任务列表:
1. 请把原文节选中从"可以注意到上文中的Task内"开始、一直到"定义错误码，抛出异常的时候用来提示。"为止的这段文字照抄一遍。
2. 在原文节选中，错误码"KafkaWriter-03"对应的描述是什么？

--- 原文节选 ---

可以注意到上文中的Task内部类中定义了几个特殊的变量：recordHeaders、cdcValue、primaryKeys，这几个变量主要是用来定义特殊的kafka消息格式，比如当前代码的逻辑是要将消息转换为CDC相关的格式，所以做了额外处理。可以参考该思路，如果有其他的类似的需求，也可以通过任务配置传递进来，然后构建消息的时候进行处理。

KafkaWriterErrorCode

定义错误码，抛出异常的时候用来提示。

package com.alibaba.datax.plugin.writer.kafkawriter;



import com.alibaba.datax.common.spi.ErrorCode;



public enum KafkaWriterErrorCode implements ErrorCode {



    REQUIRED_VALUE("KafkaWriter-00", "您缺失了必须填写的参数值."),



    KERBEROS_VALUE("KafkaWriter-02", "您缺失了必须填写的kerberos参数值."),

    KERBEROS_AUTH("KafkaWriter-03", "kerberos认证失败"),



    CREATE_TOPIC("KafkaWriter-01", "写入数据前检查topic或是创建topic失败.");



    private final String code;

    private final String description;



    private KafkaWriterErrorCode(String code, String description) {

        this.code = code;

        this.description = description;

    }



    @Override

    public String getCode() {

        return this.code;

    }



    @Override

    public String getDescription() {

        return this.description;

    }



    @Override

    public String toString() {

        return String.format("Code:[%s], Description:[%s].", this.code,

                this.description);

    }



}

该类定义数据同步任务配置文件中的Key

package com.alibaba.datax.plugin.writer.kafkawriter;



public class Key {



    public static final String BOOTSTRAP_SERVERS = "bootstrapServers";



    public static final String TOPIC = "topic";



    public static final String KEY_SERIALIZER = "keySerializer";



    public static final String VALUE_SERIALIZER = "valueSerializer";



    public static final String COLUMN = "column";



    public static final String ACK = "ack";



    public static final String BATCH_SIZE = "batchSize";



    public static final String RETRIES = "retries";



    public static final String NO_TOPIC_CREATE = "noTopicCreate";



    public static final String TOPIC_NUM_PARTITION = "topicNumPartition";



    public static final String TOPIC_REPLICATION_FACTOR = "topicReplicationFactor";



    //是否开启kerberos认证

    public static final String HAVE_KERBEROS = "haveKerberos";



    public static final String KERBEROS_KEYTABFILE_PATH = "kerberosKeytabFilePath";



    public static final String KERBEROS_PRINCIPAL = "kerberosPrincipal";



    public static final String KERBEROS_KRB5CONFIG_PATH = "kerberosKrb5ConfigPath";



    public static final String KAFKAHEADER = "kafkaHeader";



    public static final String CDCVALUE = "cdcValue";



    public static final String PRIMARYKEYS = "primarykeys";



}

LoginUtil

该类主要是定义了kerberos认证的相关逻辑，可以参考

package com.alibaba.datax.plugin.writer.kafkawriter;



import org.slf4j.Logger;

import org.slf4j.LoggerFactory;



import java.io.File;

import java.io.FileWriter;

import java.io.IOException;



public class LoginUtil {

    private static final Logger LOG = LoggerFactory.getLogger(LoginUtil.class);



    public enum Module {

        KAFKA("KafkaClient"), ZOOKEEPER("Client");



        private String name;



        private Module(String name) {

            this.name = name;

        }



        public String getName() {

            return name;

        }

    }



    /**

     * line operator string

     */

    private static final String LINE_SEPARATOR = System.getProperty("line.separator");



    /**

     * jaas file postfix

     */

    private static final String JAAS_POSTFIX = ".jaas.conf";



    /**

     * is IBM jdk or not

     */

    private static final boolean IS_IBM_JDK = System.getProperty("java.vendor").contains("IBM");



    /**

     * IBM jdk login module

     */

    private static final String IBM_LOGIN_MODULE = "com.ibm.security.auth.module.Krb5LoginModule required";



    /**

     * oracle jdk login module

     */

    private static final String SUN_LOGIN_MODULE = "com.sun.security.auth.module.Krb5LoginModule required";



    /**

     * Zookeeper quorum principal.

--- 数据 ---

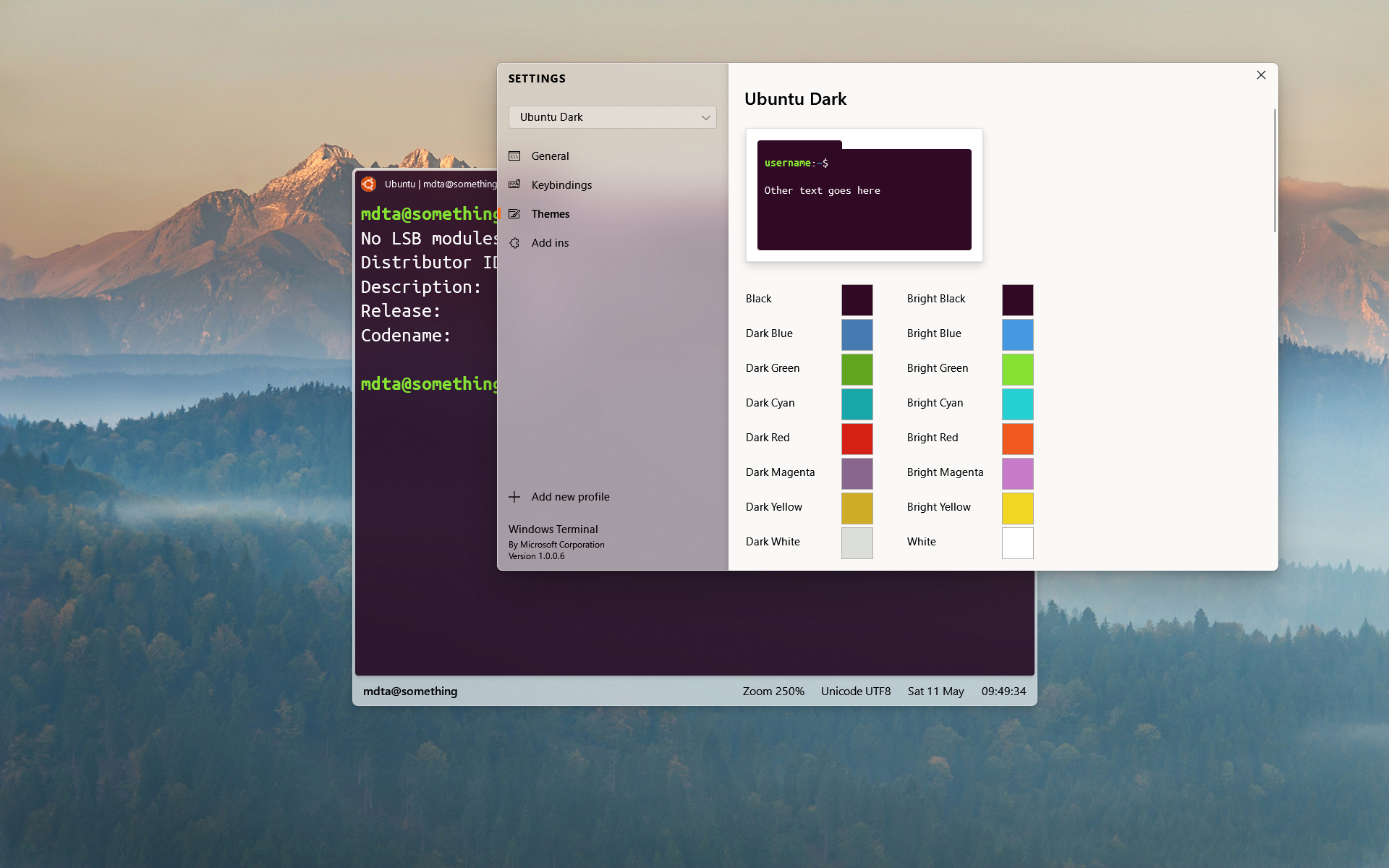
Task: Pick the Dark Blue color swatch
Action: pos(857,334)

---

各题答案:
1.
可以注意到上文中的Task内部类中定义了几个特殊的变量：recordHeaders、cdcValue、primaryKeys，这几个变量主要是用来定义特殊的kafka消息格式，比如当前代码的逻辑是要将消息转换为CDC相关的格式，所以做了额外处理。可以参考该思路，如果有其他的类似的需求，也可以通过任务配置传递进来，然后构建消息的时候进行处理。

KafkaWriterErrorCode

定义错误码，抛出异常的时候用来提示。

2. kerberos认证失败